The NKF-K/DOQI guidelines recommend the preparation of dialysis access for cannulation when initiating planned dialysis, as well as the use of a central venous catheter in the opposite extremity to achieve arteriovenous access, if necessary [1,26]. These guidelines aim to avoid the use of a central venous catheter because a strong association has been shown between central venous stenosis or occlusive disease and previous placement of a central venous catheter [26]. At our center, a central vein stent was implanted for central venous stenoses in which balloon angioplasty failed or recurred early after successful balloon angioplasty. Multivariate Cox regression analysis revealed that an existing central vein stent was a negative predictor of secondary patency, which supports the present guidelines.

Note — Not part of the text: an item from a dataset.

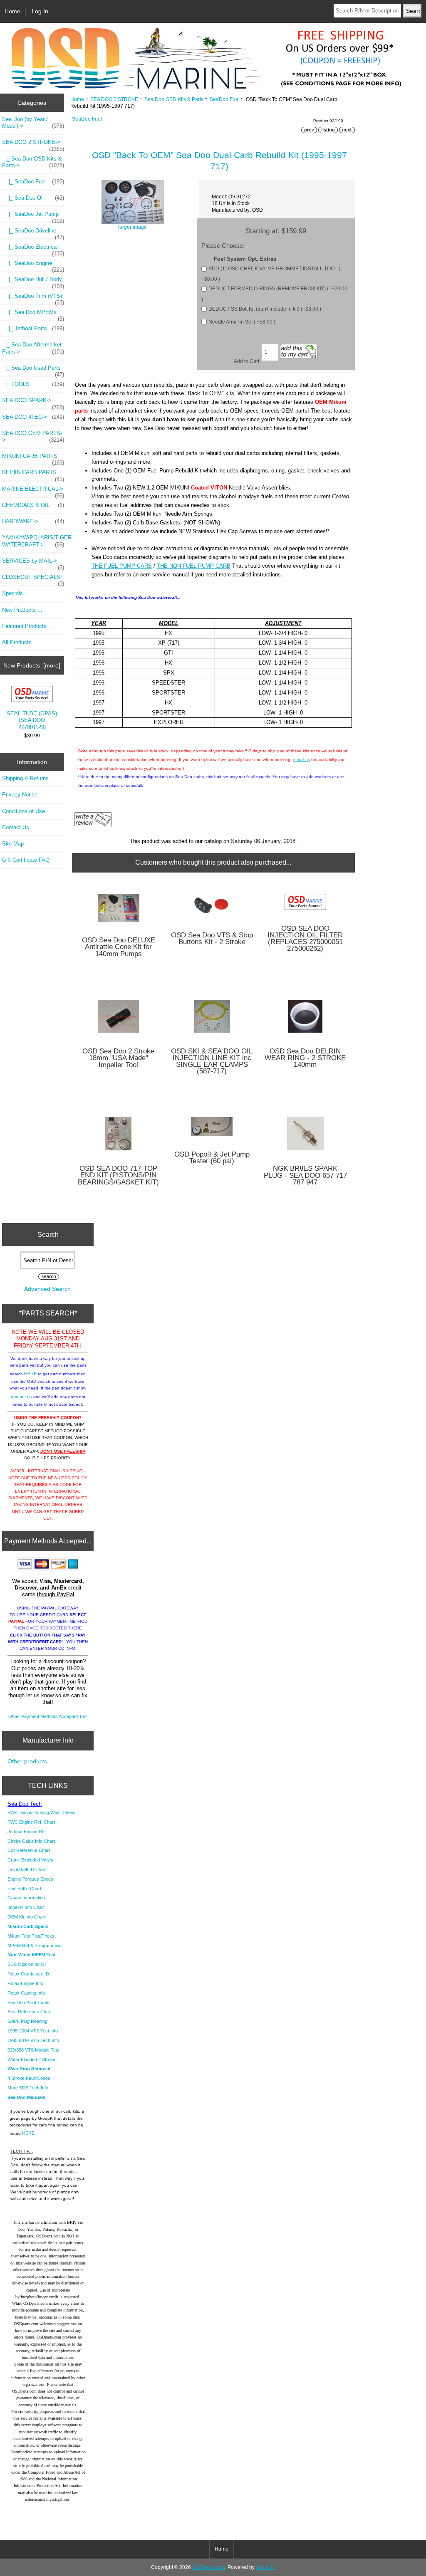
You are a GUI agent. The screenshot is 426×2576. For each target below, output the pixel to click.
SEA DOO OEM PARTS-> (33, 436)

A few limitations of this study should be discussed. First, this was a retrospective nonrandomized, single-institutional study. Second, different patient periods were present between the 2 groups; however, this limitation was inherent to the study design. Third, intragraft curettage was performed based on each surgeon’s intraoperative decision without definite criteria, which could have affected the results of this study.

In conclusion, a hybrid strategy could be an option to salvage a thrombosed AVG with clinical evidence of a stenotic lesion. Intragraft curettage could also be beneficial, with a low complication rate, for relieving intragraft stenosis due to neointimal hyperplasia.